ビーツ・エレクトロニクスの買収
平成26年5月28日に大型買収の話題が飛び込んできました。ブルームバーグより、あのアップルがヘッドフォンメーカーでストリーミング音楽サービス会社のビーツ・エレクトロニクスを30億ドル(約3,060億円)で買収することで合意しました。ビーツの創業者であるドクター・ドレ、ジミー・アイボン両氏はアップル入りする予定です。 今回の買収でビーツ・エレクトロニクスが展開している音楽配信サービスの「ビーツ・ミュージック」も手にします。アップルにはiTunesという音楽ダウンロードサービスがありますが、ビーツ・ミュージックを手に入れれば、若者に人気がある音楽ストリーミングサービスの展開もできるようになります。
今回の買収については、ジョブズとの戦略の違いが明らかになりました。30億ドルという買収はアップル史上最大規模となります。小さな買収を繰り返し、買収した企業の人材と技術を我が物にしてきたジョブズの時にはまず想像できなかった買収です。ジョブズとティムクックの違いを比べながら、今後のアップルを検証してみました。
(1)ジョブズ時代のアップル
スティーブ・ジョブズについてはいろいろな本が出版されており、それらを読んだ方も多いと思います。自分が設立した会社であるアップルを追い出されたジョブズは、NeXT Computerを設立し、そのNeXT Computerを後年アップルに買収させることでアップルに復帰をしています。その後はMacの快進撃、iPhoneの登場と世界的に知られるところです。また、アップルに復帰後に暫定CEOに就任して以来、基本給与として、年1ドルしか受け取っていなかったことは有名な話です。

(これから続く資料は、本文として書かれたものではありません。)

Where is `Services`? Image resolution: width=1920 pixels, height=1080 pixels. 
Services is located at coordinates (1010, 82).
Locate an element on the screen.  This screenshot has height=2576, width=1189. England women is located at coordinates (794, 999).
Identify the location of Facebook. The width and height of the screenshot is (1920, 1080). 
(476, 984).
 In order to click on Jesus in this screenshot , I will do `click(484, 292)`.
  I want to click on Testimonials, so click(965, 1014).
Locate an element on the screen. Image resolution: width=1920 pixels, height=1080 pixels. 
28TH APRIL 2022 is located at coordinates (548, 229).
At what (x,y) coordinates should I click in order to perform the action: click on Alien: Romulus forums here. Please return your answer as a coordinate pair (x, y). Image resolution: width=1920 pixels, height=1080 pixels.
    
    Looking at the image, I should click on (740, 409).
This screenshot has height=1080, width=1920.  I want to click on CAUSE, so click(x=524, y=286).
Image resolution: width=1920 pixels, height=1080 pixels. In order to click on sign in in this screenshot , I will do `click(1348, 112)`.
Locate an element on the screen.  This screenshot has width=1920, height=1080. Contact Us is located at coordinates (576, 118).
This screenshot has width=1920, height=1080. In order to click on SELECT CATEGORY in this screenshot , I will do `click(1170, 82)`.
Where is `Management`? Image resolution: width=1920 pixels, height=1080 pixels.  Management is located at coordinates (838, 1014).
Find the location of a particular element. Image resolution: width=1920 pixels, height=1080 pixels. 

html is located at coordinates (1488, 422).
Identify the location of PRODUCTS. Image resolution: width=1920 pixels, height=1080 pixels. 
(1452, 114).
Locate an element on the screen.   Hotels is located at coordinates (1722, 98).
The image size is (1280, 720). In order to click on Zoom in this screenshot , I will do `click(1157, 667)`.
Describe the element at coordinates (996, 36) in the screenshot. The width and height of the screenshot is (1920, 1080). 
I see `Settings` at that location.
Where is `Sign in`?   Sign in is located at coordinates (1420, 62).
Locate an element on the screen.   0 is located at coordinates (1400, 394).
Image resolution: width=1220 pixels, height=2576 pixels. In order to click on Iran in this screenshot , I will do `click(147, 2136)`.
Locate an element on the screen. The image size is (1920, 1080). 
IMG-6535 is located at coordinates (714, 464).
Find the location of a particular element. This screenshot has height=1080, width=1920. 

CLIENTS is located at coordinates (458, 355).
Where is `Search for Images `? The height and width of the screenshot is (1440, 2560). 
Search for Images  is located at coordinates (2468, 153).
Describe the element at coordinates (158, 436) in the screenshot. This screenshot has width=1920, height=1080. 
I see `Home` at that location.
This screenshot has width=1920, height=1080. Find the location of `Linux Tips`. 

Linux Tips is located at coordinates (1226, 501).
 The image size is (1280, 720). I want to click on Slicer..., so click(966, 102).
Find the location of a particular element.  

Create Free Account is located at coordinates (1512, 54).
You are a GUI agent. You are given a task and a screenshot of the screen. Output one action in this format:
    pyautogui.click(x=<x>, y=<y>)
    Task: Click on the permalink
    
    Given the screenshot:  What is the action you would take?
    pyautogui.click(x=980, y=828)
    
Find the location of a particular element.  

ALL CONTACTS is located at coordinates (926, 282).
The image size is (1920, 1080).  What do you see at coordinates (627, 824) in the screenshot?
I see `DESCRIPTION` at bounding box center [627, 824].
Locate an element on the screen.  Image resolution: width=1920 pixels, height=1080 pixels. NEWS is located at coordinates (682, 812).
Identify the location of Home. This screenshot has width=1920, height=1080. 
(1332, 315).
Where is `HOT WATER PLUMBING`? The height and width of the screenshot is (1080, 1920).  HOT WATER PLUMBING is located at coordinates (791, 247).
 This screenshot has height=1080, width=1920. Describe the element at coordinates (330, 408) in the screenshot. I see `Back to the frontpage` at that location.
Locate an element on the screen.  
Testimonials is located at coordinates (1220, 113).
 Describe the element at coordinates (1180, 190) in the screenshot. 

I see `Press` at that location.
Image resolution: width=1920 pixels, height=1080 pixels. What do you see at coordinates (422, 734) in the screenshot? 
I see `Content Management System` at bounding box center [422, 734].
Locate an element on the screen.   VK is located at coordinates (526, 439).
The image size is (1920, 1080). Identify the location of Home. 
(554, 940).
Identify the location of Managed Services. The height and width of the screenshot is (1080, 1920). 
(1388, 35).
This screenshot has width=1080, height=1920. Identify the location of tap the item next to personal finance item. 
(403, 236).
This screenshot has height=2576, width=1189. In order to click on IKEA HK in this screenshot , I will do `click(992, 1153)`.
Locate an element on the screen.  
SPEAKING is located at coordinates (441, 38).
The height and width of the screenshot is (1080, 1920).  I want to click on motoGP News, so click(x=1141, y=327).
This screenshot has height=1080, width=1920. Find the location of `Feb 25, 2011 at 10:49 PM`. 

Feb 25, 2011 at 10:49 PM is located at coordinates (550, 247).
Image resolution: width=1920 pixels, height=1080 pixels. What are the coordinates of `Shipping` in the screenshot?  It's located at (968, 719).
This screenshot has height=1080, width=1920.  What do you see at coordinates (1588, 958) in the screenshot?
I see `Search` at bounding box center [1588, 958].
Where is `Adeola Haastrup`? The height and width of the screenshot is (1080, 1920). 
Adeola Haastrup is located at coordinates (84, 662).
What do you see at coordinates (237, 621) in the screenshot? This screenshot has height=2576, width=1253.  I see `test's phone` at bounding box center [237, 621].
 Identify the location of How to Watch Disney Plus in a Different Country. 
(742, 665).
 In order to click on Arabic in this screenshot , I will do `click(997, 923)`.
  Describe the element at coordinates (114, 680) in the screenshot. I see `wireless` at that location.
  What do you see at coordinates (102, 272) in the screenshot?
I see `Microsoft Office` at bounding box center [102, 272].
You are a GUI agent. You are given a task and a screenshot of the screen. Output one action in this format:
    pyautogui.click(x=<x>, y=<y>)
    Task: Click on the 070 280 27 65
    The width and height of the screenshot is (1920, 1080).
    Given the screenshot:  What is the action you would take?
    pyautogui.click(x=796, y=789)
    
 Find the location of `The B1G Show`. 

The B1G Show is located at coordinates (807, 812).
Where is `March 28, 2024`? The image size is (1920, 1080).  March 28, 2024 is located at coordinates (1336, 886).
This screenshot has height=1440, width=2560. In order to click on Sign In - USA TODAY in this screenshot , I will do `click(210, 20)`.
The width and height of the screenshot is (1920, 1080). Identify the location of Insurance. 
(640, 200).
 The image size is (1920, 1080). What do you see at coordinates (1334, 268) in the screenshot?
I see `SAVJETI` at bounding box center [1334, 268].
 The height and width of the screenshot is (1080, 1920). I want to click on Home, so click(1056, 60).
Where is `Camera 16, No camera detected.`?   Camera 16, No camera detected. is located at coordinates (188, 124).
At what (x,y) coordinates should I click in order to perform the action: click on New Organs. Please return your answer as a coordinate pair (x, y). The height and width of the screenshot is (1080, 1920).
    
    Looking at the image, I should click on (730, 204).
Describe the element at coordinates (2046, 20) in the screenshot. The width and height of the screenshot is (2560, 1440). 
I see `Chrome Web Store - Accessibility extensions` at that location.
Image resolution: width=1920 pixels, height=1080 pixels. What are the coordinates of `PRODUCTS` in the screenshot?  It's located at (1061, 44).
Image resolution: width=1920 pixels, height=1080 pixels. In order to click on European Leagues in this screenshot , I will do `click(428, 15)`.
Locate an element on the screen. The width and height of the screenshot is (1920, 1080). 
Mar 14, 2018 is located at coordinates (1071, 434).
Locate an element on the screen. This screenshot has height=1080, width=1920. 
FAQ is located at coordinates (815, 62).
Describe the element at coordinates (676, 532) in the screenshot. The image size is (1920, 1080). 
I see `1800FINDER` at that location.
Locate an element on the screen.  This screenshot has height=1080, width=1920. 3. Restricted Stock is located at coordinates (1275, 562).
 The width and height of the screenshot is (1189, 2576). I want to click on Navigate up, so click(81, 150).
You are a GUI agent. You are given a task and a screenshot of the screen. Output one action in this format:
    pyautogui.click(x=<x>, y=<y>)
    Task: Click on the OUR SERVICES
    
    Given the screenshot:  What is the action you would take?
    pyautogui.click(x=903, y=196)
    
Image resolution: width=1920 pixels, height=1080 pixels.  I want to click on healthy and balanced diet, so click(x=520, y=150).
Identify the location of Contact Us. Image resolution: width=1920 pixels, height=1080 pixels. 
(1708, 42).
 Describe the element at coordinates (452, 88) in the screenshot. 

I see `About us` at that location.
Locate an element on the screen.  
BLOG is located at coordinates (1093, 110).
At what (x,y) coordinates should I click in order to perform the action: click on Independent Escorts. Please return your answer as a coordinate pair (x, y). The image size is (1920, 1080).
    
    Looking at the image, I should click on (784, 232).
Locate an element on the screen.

ジョブズは技術に貪欲で、気になる技術を持つ会社を次々に買収してきています。PA Semi(半導体メーカー)、Placebase(オンライン地図開発)、Lala(オンライン音楽サービス)、Siri(音声アシスタントサービス)、Polar Rose(顔認証技術)等々、共通するのは比較的小ぶりであるということです。そして、手に入れた技術はすぐさま製品に反映してきました。アップルが新製品発表会を行うと、「また、ジョブズがとんでもないものを出してくるのではないか」とマスコミやアップルユーザーを始め多くの人が注目をした時代でもありました。
(2)ティムクックとは?
ティム・クックは通称です。本名はティモシー・D・クックといいます。アップル社に入社したのは、スティーブ・ジョブズがアップルに復帰した翌年の1998年です。2005年にはナイキの社外取締役に就任しました。アップルに入社する前はインテリジェントエレクトロニクス 、IBM、コンパックで役員などを経験してきました。アップル入社後はワールドワイドオペレーション担当シニアバイスプレジデント、ワールドワイドセールス担当、ワールドワイドセールス&オペレーションズ担当エグゼクティブ・バイスプレジデントを歴任し、2005年10月にCOOとなりました。そして、2011年8月に
スティーブ・ジョブズ
が引退した後、CEOに就任しています。任された職務などを見るとジョブズからは厚い信頼を得ていたことがわかります。CEOへの就任もジョブズの強い推薦があったと言われています。物腰の柔らかく、丁寧な応対は、アップルの新製品発表会でも感じることができます。